• [EXERCISE DESCRIPTION] Retype each entry. Leave every word as it is.

BEGIN PROVIDED RECORDS

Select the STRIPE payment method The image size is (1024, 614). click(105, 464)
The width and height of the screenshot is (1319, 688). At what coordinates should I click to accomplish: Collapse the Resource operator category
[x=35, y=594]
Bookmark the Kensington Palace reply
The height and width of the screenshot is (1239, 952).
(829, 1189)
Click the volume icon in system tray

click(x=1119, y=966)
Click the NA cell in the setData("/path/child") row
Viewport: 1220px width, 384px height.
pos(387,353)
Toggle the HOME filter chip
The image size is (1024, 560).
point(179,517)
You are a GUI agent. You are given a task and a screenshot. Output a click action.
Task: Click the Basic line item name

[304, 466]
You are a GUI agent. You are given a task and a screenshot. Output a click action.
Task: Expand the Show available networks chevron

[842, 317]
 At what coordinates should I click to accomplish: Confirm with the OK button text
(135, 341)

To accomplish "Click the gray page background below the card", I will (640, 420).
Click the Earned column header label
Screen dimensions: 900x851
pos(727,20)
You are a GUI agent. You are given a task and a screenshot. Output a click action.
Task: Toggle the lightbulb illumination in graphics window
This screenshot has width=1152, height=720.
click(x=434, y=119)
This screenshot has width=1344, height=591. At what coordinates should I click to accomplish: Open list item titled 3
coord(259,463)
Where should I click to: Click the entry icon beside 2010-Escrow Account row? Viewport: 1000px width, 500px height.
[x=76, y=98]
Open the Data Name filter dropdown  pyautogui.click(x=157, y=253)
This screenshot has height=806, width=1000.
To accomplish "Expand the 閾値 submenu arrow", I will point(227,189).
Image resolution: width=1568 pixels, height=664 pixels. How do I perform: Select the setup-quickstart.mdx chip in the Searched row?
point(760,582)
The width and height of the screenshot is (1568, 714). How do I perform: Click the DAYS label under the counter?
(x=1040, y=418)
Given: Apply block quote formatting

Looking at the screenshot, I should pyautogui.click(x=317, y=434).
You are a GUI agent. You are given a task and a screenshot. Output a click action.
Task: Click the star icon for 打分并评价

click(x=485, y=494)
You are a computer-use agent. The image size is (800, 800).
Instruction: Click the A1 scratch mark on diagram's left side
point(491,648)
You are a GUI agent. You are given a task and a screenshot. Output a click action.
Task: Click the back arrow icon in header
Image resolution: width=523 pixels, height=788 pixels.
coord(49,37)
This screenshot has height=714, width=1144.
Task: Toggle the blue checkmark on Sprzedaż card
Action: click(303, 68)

END PROVIDED RECORDS

• [RESULT FOR THIS EXERCISE]
Select the STRIPE payment method The image size is (1024, 614). click(105, 464)
The width and height of the screenshot is (1319, 688). At what coordinates should I click to accomplish: Collapse the Resource operator category
[x=35, y=594]
Bookmark the Kensington Palace reply
The height and width of the screenshot is (1239, 952).
(829, 1189)
Click the volume icon in system tray

click(x=1119, y=966)
Click the NA cell in the setData("/path/child") row
Viewport: 1220px width, 384px height.
pos(387,353)
Toggle the HOME filter chip
The image size is (1024, 560).
point(179,517)
You are a GUI agent. You are given a task and a screenshot. Output a click action.
Task: Click the Basic line item name

[304, 466]
You are a GUI agent. You are given a task and a screenshot. Output a click action.
Task: Expand the Show available networks chevron

[842, 317]
 At what coordinates should I click to accomplish: Confirm with the OK button text
(135, 341)

To accomplish "Click the gray page background below the card", I will (640, 420).
Click the Earned column header label
Screen dimensions: 900x851
pos(727,20)
You are a GUI agent. You are given a task and a screenshot. Output a click action.
Task: Toggle the lightbulb illumination in graphics window
This screenshot has width=1152, height=720.
click(x=434, y=119)
This screenshot has width=1344, height=591. At what coordinates should I click to accomplish: Open list item titled 3
coord(259,463)
Where should I click to: Click the entry icon beside 2010-Escrow Account row? Viewport: 1000px width, 500px height.
[x=76, y=98]
Open the Data Name filter dropdown  pyautogui.click(x=157, y=253)
This screenshot has height=806, width=1000.
To accomplish "Expand the 閾値 submenu arrow", I will point(227,189).
Image resolution: width=1568 pixels, height=664 pixels. How do I perform: Select the setup-quickstart.mdx chip in the Searched row?
point(760,582)
The width and height of the screenshot is (1568, 714). How do I perform: Click the DAYS label under the counter?
(x=1040, y=418)
Given: Apply block quote formatting

Looking at the screenshot, I should pyautogui.click(x=317, y=434).
You are a GUI agent. You are given a task and a screenshot. Output a click action.
Task: Click the star icon for 打分并评价

click(x=485, y=494)
You are a computer-use agent. The image size is (800, 800).
Instruction: Click the A1 scratch mark on diagram's left side
point(491,648)
You are a GUI agent. You are given a task and a screenshot. Output a click action.
Task: Click the back arrow icon in header
Image resolution: width=523 pixels, height=788 pixels.
coord(49,37)
This screenshot has height=714, width=1144.
Task: Toggle the blue checkmark on Sprzedaż card
Action: click(303, 68)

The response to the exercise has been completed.